Carlo De Benedetti Carlo De Benedetti

De Benedetti dovrebbe andare a ripetizioni di Scienza delle finanze. La “rendita improduttiva” esiste soltanto nei libri di Carlo Marx e nella sua polemica datata che fa riferimento al periodo di transizione tra il feudalesimo e l’economia moderna. Marx aveva cioè in mente la “manomorta” dei beni improduttivi, ossia i terreni lasciati semi-incolti. Se guardiamo alla realtà di oggi, però, qualsiasi bene, se non è fatto oggetto di continui investimenti e manutenzione, sparisce. La ricchezza improduttiva dunque non esiste.

 

Eppure non tutti i patrimoni producono ricchezza allo stesso modo…

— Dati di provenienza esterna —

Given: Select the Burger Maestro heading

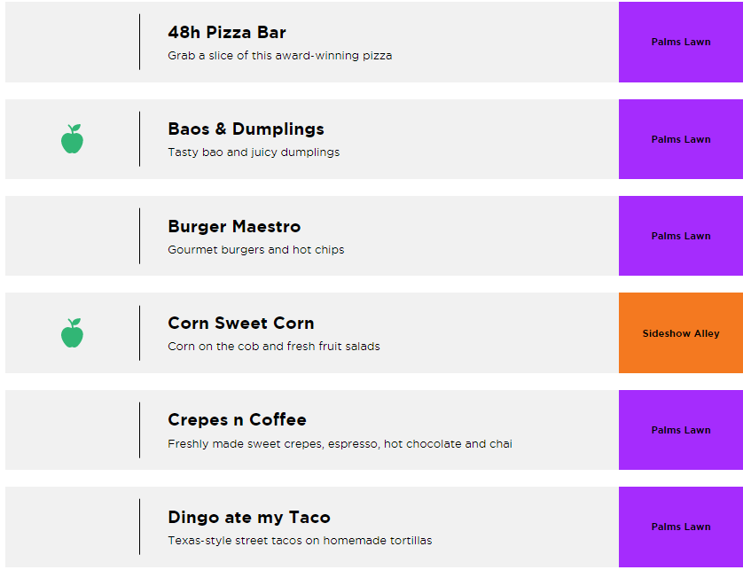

Sì, ma l’immobile del pensionato è improduttivo soltanto a condizione di volere eliminare il pensionato, il quale però al contrario ha diritto di vivere. Allo stesso modo il giovane lavora per risparmiare in modo da avere di che vivere quando sarà pensionato. L’ufficiale dei carabinieri grazie al suo stipendio si è costruito un bene che poi userà come rendita, ma è un errore pensare che sia qualcosa di improduttivo. Anche se non gestisce più il suo patrimonio in modo aggressivo o creativo, la previsione di arrivare a quella situazione ha generato quel fenomeno.

 

Che cosa accadrebbe se si tassassero questi beni?

Tassandoli si disincentiva l’attività che porta al risparmio. La cosiddetta “ricchezza improduttiva” di De Benedetti è come il miele che l’ape mette via. L’ape mette il miele nell’alveare non perché si diverta a fare questa attività, ma perché lo vuole usare come riserva futura. Se noi ci mettiamo a tassare questo esito finale, blocchiamo l’attività di chi lavora per costruirsi questa sicurezza.